Nevin Manimala Statistics

Covid-19 and Its Impact on Colorectal Cancer Diagnosis in Romania: A Single-Centered 5-year Retrospective Cohort Study

Chirurgia (Bucur). 2023 Oct;118(5):487-501. doi: 10.21614/chirurgia.2023.v.118.i.5.p.487.


Background: Colorectal cancer, 3rd in incidence and 2nd in mortality among cancers worldwide, represents the most common malignant tumor of the digestive tract. In Romania, it is the most frequently diagnosed type of cancer (approximately 0.06% of the population/year).

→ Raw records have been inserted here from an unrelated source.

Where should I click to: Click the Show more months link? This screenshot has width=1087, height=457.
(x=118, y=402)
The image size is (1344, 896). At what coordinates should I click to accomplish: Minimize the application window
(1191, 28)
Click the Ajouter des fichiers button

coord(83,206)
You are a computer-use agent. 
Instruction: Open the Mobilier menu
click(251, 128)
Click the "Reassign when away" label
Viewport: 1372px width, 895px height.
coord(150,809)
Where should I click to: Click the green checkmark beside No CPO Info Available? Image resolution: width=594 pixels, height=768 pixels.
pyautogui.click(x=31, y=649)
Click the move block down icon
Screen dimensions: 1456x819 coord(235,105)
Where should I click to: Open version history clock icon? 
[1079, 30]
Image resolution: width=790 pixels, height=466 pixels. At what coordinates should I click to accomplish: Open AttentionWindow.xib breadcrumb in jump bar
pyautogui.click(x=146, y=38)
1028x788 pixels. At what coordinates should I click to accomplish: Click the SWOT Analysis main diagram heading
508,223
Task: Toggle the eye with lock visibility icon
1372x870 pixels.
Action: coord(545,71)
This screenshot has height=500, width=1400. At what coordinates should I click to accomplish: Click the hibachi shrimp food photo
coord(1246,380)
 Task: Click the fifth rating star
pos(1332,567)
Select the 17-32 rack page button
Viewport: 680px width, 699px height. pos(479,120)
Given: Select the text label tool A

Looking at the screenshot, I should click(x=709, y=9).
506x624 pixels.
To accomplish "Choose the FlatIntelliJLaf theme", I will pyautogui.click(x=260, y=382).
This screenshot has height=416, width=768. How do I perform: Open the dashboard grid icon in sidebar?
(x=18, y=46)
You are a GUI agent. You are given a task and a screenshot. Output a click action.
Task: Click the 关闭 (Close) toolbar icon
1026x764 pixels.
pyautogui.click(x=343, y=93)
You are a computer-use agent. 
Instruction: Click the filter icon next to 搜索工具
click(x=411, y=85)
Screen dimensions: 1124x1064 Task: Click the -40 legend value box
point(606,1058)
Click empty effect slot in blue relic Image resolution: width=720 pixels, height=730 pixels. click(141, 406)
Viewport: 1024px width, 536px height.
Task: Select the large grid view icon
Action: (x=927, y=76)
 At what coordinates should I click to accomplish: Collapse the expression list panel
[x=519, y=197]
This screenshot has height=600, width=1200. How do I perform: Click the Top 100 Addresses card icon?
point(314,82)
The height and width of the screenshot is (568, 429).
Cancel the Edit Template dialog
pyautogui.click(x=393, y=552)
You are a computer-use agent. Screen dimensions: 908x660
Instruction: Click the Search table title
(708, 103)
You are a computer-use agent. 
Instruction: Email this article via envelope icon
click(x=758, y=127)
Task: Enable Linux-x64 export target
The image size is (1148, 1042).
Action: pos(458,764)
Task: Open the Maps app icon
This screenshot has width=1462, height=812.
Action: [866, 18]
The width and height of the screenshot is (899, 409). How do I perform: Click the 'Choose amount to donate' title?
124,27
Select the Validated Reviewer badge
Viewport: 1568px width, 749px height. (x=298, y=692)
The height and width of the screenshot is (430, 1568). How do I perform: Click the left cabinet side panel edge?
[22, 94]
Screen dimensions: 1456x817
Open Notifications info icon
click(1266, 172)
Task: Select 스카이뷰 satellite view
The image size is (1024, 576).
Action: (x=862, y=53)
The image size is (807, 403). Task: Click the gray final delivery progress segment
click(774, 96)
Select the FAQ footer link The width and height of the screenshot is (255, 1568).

During the COVID-19 pandemic the legislation preventing the SARS-CoV-2 viral transmission impairing access to outpatient healthcare services combined with patients fear of SARS-CoV-2 infection had consequences on the diagnosis and treatment of all other pathologies. Methods: A 5-year retrospective cohort study was conducted in a tertiary hospital in Arad, Romania, and included 1329 newly diagnosed colorectal cancer patients. For statistical analysis, Fisher’s exact test was used for categorical data and the unpaired test with Welch’s correction for continuous data. Results: The age on diagnosis decreased during the early COVID-19 pandemic to 68.50 (95% CI [67.90 69.11]) years, with the highest percentage (7.41%) of early onset colorectal cancer patients, a steady post-pandemic increase in the percentage of male (52.71% in 2019 to 62.20% in 2022) and urban (54.18% in 2018 to 70.10% in 2022) patients, admitted to the hospital due to an emergency presentation (peaking at 83.95% in 2020) and requiring a longer hospitalization period (10.03 [95% CI (8.76-11.30)] days in 2020 to 8.37 [95% CI (7.44-9.30)] days in 2022). The most common colo-rectal cancer diagnosis of patients in our reference population was malignant neoplasm of the rectum (ICD-10 code C20.0), while the most common complications were peritumoral adherence-related disorder, occlusion, and perforation, encountered in patients with comorbidities such as arterial hypertension, ischemic cardiomyopathy, diabetes mellitus, obesity, and non-alcoholic steatohepatitis. Conclusions: Regional particularities should be analyzed to better target the population at risk and to better direct the necessary healthcare resources towards the reference population, especially during crisis periods similar to the COVID-19 pandemic.